# biggest beach shark !



## lucas_shane (Mar 9, 2009)

hey guys i was hopeing i could get yall to post up your biggest shark that you have caught off the beach ! 
heck for that matter just post up all of the beach pictures !!

thanks
luke


----------



## Wolf6151 (Jun 13, 2005)

I've never caught a shark from the beach but I've seen the video of a 12 ft. Tiger shark that was caught and released from the beach.


----------



## iwanashark (Jul 13, 2009)

not the biggest but the meanest! bull shark last year.


----------



## aggiemulletboy (May 31, 2006)

I didn't used to carry a camera with me that often, but here a few. Not all are the surf. None are that large that I have pictures of. The small bull shark in the surf came from really early season too. Every fish we caught had remoras attached. Hooked a really good size shark that spit the hook. He danced for us before he came off though.


----------



## Chief317 (Apr 4, 2010)




----------



## lucas_shane (Mar 9, 2009)

thanks guys. ive only ever caught pups from the sand !


----------



## Cody C (May 15, 2009)

Here's a beast 

I don't shark fish from land, so this is the biggest I've caught in the surf :brew:
Fiesty lil bugger, hit the lure under him!
::::
• **Exercise task 1**:
Answer these questions about the beach shark thread, one line each:
(a) What kind of shark did iwanashark catch last year?
(b) How long was the Tiger shark in the video Wolf6151 saw?
(c) What has lucas_shane only ever caught from the sand?

• **Supplied entries**:
::::
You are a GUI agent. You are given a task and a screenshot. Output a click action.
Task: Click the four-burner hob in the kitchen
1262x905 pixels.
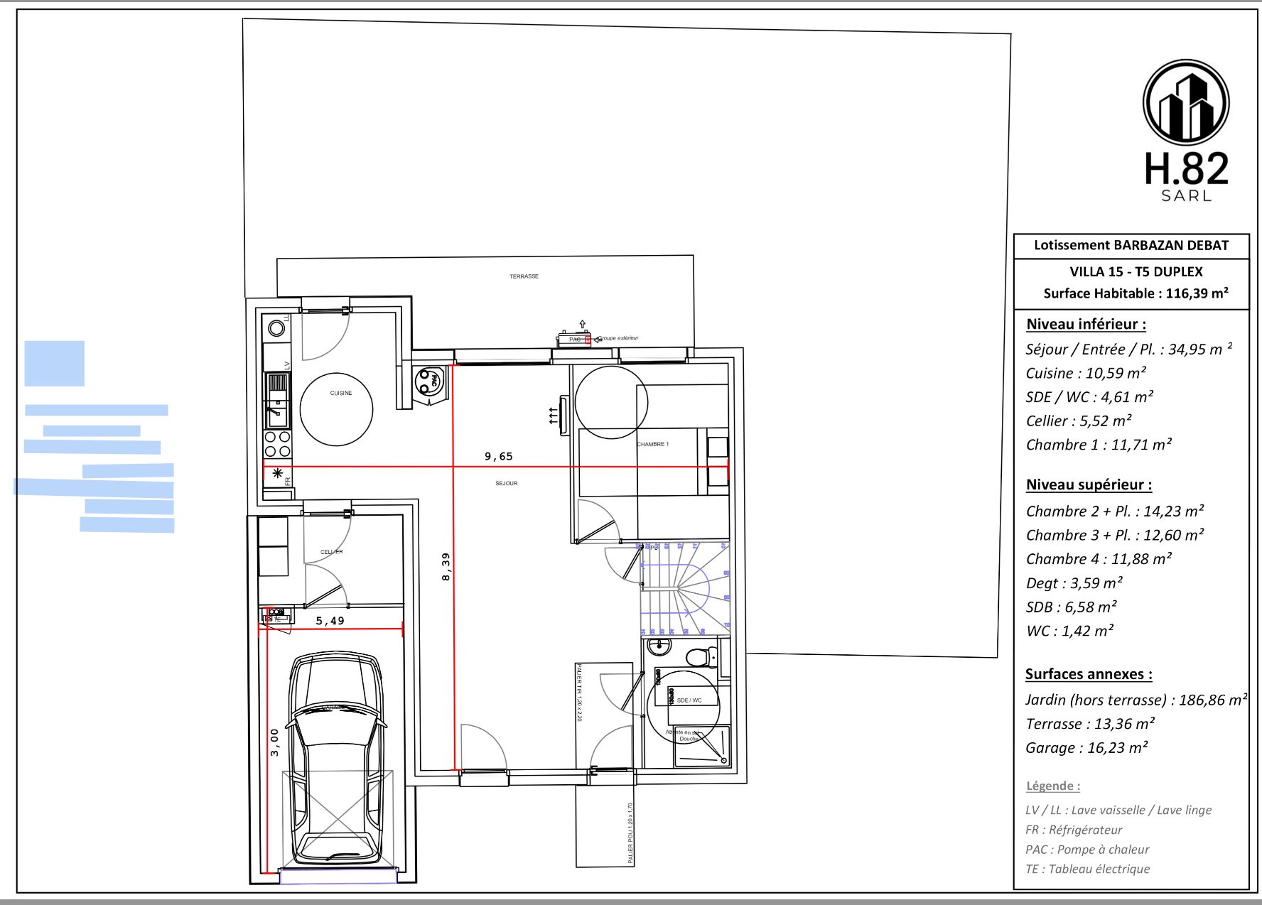[277, 444]
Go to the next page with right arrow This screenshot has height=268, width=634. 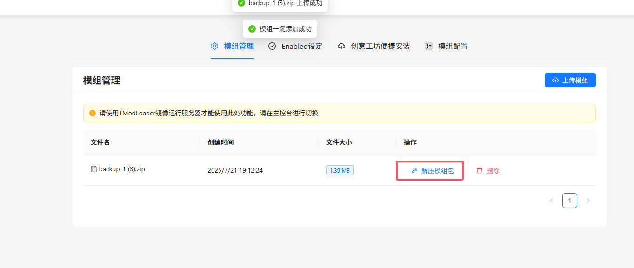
::::
• **Exercise task 2**:
Can you write out every row above again with "screenshot" replaced by "screen capture" and nothing else changed, leaving the pictures out?

• **Full answer 1**:
(a) A bull shark.
(b) 12 ft.
(c) Pups.

• **Full answer 2**:
You are a GUI agent. You are given a task and a screen capture. Output a click action.
Task: Click the four-burner hob in the kitchen
1262x905 pixels.
[277, 444]
Go to the next page with right arrow This screen capture has height=268, width=634. 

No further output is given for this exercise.